*What you will do*
Output exactly, and only, the lines below from the one with "Screen dimensions: 376x212" down to the one with "Given: Click the". Include both end lines and no pictures.

(Pixel coordinate grounding data)
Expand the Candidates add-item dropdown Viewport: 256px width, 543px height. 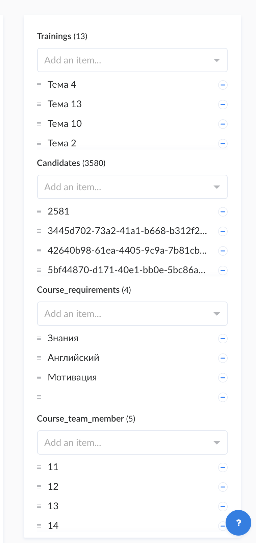pyautogui.click(x=216, y=187)
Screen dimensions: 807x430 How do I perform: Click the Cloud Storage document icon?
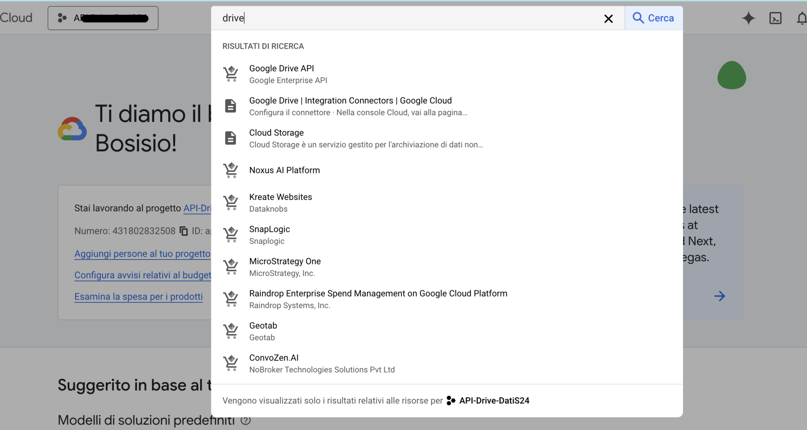point(231,138)
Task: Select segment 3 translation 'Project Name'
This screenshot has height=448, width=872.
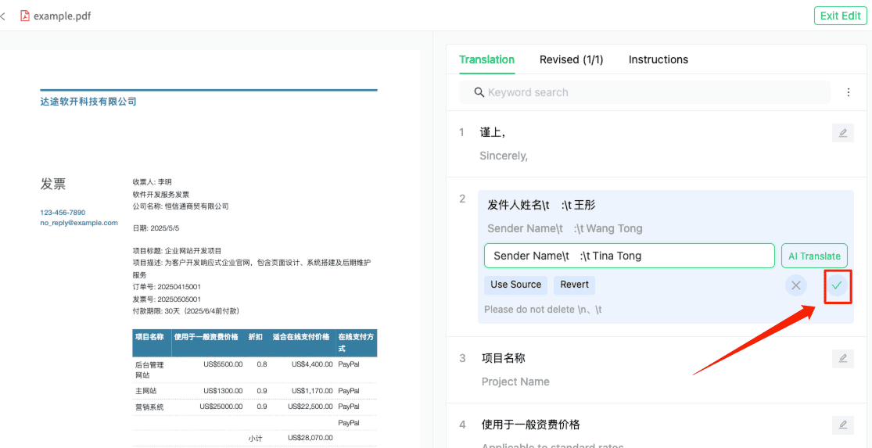Action: click(x=515, y=382)
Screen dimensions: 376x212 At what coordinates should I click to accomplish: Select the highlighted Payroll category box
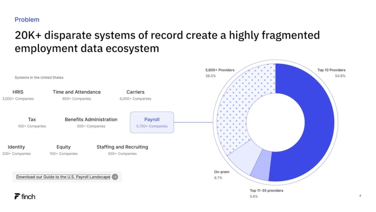pos(152,122)
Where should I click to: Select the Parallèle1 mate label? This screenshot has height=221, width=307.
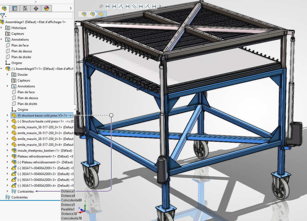click(68, 209)
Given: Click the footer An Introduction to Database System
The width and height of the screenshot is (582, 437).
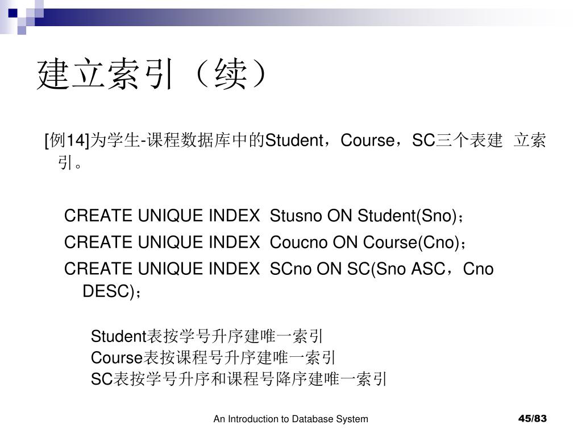Looking at the screenshot, I should coord(290,419).
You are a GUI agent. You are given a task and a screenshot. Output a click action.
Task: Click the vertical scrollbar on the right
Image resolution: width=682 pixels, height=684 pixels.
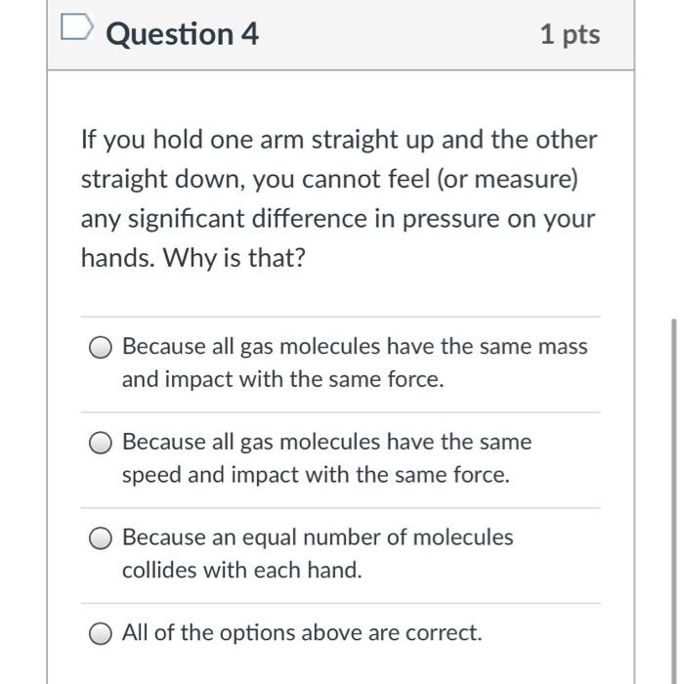[672, 489]
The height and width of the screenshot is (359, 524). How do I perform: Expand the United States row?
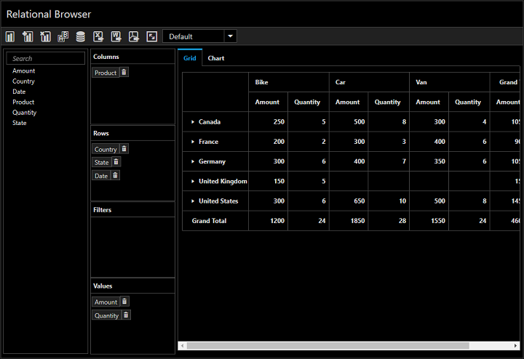pos(193,201)
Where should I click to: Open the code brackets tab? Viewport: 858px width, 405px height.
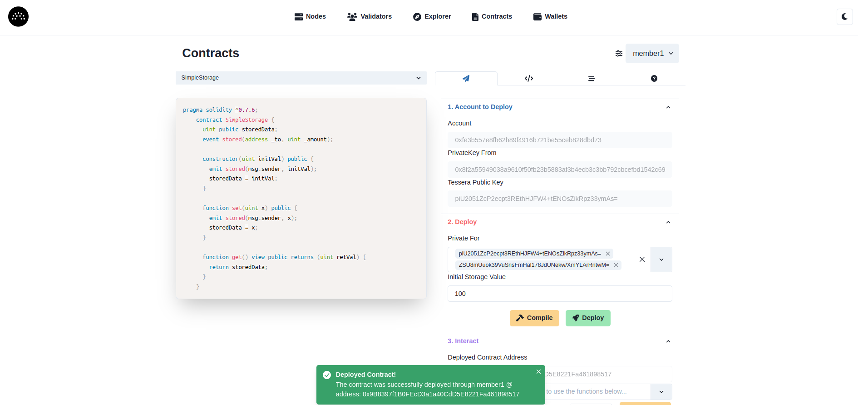(528, 79)
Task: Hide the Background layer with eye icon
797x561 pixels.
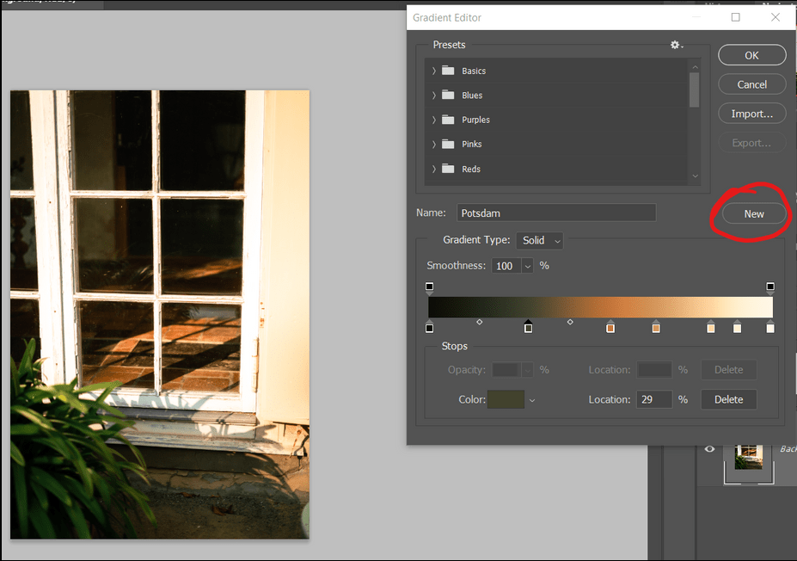Action: tap(709, 448)
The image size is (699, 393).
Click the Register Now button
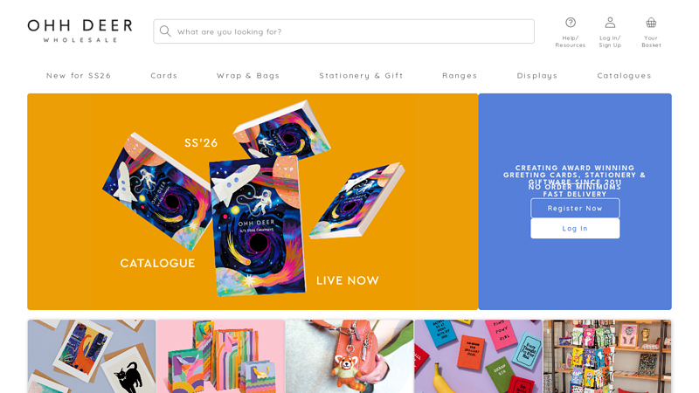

*Written answer*
Screen dimensions: 376x212 At what coordinates should I click to accomplish: Select the highlighted Payroll category box
pos(152,122)
Where should I click to: Select the Parallèle1 mate label? This screenshot has height=221, width=307.
click(68, 209)
Given: Click the footer An Introduction to Database System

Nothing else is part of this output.